__WHAT IS REQUIRED__. In the records below, count each line where the word "will" appears, and reply with that number only.
*** DATA PROVIDED ***
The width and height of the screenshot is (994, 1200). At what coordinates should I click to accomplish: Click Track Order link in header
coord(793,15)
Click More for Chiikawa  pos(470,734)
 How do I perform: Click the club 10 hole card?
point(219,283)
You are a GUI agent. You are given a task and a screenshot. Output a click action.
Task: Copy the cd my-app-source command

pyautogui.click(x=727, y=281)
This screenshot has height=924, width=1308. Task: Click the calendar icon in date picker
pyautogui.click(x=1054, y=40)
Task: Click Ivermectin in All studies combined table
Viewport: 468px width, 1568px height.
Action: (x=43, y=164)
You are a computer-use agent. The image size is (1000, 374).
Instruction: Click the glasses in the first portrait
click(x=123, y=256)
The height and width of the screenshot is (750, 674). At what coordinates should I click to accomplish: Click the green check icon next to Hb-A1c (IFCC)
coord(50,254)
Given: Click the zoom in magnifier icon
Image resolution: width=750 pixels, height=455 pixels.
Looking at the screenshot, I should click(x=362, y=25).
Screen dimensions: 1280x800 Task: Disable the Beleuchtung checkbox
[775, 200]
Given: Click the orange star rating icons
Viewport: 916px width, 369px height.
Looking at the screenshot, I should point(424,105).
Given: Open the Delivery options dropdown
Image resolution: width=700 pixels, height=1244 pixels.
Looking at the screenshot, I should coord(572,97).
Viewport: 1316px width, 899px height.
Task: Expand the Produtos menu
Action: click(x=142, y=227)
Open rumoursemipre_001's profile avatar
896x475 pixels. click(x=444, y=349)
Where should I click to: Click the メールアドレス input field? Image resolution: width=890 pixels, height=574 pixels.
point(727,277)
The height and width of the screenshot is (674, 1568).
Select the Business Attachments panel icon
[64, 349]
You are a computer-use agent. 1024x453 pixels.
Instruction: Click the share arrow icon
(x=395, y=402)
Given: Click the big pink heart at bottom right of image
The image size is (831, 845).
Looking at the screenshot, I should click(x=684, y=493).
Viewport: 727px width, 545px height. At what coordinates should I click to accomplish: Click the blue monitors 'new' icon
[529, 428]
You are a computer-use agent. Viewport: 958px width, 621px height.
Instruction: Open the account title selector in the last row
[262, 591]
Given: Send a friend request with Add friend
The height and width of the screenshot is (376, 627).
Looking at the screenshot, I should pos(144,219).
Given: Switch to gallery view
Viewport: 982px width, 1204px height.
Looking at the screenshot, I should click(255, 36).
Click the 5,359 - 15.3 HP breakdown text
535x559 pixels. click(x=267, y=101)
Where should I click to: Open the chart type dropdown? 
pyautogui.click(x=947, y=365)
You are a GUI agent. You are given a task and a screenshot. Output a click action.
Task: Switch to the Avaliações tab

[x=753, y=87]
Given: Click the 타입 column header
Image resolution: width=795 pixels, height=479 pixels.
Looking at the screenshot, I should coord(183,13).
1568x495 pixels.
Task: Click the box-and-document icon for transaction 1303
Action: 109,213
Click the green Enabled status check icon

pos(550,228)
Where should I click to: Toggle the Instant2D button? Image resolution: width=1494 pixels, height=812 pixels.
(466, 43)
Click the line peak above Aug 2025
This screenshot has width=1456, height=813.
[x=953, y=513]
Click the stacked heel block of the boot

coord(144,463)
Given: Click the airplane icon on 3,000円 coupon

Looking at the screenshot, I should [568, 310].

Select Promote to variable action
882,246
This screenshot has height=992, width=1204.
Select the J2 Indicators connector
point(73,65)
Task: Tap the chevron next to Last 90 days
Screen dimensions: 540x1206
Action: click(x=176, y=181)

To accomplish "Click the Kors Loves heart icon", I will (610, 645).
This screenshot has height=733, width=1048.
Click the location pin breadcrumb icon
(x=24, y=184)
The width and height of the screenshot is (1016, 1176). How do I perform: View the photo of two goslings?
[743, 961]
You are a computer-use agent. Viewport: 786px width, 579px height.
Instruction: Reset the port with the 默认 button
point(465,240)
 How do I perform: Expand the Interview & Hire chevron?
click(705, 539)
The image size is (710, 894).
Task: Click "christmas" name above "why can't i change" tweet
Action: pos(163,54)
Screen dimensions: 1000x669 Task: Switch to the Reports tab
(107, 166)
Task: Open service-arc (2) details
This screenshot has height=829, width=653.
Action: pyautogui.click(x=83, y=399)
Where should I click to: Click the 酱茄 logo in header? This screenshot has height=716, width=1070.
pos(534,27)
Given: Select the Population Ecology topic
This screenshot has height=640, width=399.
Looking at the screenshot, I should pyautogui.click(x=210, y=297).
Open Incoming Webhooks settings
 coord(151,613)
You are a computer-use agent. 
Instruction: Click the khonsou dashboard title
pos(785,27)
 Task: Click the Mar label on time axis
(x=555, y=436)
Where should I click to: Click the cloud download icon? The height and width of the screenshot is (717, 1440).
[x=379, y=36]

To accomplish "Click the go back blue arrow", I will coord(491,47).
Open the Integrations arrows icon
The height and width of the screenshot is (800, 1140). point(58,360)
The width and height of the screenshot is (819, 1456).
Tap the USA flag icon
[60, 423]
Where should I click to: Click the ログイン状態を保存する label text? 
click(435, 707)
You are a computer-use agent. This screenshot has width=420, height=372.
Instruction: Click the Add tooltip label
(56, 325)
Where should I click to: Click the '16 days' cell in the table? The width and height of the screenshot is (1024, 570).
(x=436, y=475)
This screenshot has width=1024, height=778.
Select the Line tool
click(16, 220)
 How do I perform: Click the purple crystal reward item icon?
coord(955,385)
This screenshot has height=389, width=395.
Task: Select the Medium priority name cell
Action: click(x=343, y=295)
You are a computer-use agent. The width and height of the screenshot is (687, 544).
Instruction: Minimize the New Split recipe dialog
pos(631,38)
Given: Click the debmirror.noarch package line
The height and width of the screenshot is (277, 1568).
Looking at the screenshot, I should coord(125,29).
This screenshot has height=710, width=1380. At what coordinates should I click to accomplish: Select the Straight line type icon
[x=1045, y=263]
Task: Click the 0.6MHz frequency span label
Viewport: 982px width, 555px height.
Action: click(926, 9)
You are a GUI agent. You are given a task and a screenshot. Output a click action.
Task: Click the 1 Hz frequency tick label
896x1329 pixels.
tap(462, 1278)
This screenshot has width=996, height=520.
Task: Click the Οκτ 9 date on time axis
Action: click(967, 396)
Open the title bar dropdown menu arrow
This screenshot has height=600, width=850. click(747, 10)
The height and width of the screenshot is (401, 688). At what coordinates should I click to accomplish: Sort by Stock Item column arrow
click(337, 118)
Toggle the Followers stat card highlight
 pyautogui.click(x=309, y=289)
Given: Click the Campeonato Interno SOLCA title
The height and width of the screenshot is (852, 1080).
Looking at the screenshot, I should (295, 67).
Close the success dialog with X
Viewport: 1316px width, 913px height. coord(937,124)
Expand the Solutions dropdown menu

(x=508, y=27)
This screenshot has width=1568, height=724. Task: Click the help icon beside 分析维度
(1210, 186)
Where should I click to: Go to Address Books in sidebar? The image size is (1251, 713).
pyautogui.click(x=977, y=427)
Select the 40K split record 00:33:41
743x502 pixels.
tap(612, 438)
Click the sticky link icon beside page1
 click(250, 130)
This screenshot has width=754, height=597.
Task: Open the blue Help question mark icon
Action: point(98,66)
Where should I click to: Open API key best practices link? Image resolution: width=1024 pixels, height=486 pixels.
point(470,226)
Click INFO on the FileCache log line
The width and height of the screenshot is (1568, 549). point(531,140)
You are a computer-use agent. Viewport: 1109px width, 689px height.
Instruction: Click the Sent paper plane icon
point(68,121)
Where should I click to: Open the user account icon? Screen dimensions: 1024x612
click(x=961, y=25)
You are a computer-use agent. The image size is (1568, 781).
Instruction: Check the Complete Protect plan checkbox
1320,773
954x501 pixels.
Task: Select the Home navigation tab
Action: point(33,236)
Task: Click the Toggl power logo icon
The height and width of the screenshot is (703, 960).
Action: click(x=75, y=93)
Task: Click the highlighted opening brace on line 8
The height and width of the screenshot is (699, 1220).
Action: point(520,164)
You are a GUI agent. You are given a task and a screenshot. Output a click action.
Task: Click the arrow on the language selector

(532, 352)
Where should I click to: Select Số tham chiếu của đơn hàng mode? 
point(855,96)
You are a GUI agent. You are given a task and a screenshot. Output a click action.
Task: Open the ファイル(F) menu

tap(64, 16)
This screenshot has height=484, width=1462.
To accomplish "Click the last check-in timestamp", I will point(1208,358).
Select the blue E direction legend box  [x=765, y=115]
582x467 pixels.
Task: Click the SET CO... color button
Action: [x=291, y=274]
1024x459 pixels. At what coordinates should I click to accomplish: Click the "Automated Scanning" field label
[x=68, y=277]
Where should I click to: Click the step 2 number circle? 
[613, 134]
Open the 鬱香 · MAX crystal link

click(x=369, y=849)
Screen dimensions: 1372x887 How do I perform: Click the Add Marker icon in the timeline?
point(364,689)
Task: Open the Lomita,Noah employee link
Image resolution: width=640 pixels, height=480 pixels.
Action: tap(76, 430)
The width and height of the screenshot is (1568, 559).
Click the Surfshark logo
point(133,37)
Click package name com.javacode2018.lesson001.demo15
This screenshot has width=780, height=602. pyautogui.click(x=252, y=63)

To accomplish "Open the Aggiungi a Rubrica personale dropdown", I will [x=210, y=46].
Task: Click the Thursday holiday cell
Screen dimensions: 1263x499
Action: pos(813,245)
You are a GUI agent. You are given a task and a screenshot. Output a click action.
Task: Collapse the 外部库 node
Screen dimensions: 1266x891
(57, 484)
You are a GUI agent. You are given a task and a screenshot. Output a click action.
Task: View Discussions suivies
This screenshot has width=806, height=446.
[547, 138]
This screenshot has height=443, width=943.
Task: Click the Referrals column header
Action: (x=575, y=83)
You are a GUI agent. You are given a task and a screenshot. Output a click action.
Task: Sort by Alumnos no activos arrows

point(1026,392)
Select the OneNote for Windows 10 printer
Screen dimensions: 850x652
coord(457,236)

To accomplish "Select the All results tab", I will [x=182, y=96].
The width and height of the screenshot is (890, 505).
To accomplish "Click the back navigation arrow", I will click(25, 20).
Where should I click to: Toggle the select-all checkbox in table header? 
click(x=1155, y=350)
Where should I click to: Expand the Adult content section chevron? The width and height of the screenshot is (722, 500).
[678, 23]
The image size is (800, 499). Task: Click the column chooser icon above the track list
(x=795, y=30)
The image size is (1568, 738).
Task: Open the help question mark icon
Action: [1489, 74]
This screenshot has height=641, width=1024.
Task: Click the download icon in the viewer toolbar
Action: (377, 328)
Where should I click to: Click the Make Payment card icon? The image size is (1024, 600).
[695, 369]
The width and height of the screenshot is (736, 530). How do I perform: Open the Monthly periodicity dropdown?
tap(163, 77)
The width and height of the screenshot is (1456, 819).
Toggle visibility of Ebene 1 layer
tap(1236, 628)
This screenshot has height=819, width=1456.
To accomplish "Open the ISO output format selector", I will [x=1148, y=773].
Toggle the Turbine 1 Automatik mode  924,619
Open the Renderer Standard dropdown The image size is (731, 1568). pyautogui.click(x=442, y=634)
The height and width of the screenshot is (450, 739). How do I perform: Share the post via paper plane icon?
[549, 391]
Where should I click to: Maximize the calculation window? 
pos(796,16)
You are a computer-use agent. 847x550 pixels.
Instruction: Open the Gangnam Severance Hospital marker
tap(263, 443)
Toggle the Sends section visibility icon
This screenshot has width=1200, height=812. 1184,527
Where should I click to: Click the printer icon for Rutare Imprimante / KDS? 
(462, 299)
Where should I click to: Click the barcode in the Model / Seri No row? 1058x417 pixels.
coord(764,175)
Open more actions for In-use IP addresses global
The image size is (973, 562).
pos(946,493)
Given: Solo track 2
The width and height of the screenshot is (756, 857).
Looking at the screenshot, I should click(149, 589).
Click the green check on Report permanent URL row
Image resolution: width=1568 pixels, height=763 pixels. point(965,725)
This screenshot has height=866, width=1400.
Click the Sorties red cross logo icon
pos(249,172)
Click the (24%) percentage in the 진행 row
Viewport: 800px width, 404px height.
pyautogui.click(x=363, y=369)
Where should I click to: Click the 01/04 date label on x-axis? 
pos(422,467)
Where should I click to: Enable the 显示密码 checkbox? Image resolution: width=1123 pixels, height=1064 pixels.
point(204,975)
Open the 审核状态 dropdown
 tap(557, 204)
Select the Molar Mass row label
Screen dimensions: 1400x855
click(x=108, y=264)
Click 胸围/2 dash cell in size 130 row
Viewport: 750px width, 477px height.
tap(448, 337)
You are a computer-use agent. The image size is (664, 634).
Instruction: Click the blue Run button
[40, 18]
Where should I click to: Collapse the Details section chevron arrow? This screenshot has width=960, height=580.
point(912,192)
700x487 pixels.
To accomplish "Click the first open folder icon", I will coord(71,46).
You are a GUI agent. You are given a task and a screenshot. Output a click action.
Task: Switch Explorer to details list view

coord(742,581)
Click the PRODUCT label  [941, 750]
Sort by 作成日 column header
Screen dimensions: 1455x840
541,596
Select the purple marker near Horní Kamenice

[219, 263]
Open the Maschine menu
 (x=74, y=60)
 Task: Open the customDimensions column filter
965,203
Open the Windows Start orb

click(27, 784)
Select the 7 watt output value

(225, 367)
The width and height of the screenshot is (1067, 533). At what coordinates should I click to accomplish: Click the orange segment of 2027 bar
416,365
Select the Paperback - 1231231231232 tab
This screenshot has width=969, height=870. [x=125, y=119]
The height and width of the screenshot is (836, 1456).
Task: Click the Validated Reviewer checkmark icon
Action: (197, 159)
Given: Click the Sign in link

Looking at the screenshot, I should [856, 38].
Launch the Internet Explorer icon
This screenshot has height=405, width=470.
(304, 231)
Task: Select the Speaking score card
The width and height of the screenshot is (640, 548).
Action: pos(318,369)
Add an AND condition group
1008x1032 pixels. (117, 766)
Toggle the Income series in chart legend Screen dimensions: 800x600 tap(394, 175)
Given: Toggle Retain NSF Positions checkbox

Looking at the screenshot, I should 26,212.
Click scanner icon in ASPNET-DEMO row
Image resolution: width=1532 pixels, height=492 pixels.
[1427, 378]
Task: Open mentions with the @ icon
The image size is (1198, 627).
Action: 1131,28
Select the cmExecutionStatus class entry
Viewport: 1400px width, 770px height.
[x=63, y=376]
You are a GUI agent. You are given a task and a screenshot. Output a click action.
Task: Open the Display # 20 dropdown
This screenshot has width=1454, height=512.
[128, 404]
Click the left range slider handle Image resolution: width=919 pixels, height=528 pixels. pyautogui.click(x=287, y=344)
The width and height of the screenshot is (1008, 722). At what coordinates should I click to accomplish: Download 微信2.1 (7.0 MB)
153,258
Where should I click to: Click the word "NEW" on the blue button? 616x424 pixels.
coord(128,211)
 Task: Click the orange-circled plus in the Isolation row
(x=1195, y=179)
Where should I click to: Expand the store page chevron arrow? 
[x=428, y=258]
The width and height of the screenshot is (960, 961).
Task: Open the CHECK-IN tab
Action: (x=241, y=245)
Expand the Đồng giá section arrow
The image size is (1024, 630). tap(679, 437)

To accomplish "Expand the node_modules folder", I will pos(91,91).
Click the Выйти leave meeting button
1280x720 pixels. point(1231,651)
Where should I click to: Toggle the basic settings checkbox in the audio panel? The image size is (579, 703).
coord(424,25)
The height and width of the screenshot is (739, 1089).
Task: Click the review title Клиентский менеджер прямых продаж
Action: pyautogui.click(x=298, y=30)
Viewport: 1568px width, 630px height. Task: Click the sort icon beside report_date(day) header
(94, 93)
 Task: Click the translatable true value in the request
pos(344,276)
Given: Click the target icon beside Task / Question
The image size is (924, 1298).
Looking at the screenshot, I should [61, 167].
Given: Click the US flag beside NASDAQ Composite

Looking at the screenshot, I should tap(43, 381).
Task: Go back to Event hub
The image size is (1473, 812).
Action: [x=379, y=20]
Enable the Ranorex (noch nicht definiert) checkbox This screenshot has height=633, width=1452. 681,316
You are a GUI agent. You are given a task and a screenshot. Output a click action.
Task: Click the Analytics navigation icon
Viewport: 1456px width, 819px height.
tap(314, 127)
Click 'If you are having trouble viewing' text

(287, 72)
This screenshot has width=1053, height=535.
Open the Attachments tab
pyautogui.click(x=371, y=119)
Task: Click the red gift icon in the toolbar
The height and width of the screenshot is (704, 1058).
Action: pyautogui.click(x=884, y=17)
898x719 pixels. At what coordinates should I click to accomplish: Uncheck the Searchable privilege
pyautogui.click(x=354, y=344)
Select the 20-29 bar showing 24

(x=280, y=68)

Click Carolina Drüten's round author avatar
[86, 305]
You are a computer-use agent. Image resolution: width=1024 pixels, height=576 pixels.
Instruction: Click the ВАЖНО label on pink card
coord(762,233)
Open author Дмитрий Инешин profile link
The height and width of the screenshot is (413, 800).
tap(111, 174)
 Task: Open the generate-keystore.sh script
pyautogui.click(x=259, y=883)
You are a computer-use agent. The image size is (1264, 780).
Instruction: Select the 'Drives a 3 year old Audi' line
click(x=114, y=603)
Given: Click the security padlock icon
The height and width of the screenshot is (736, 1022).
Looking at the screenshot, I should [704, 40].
*** End of DATA PROVIDED ***
__ANSWER TO THE EXERCISE__. 9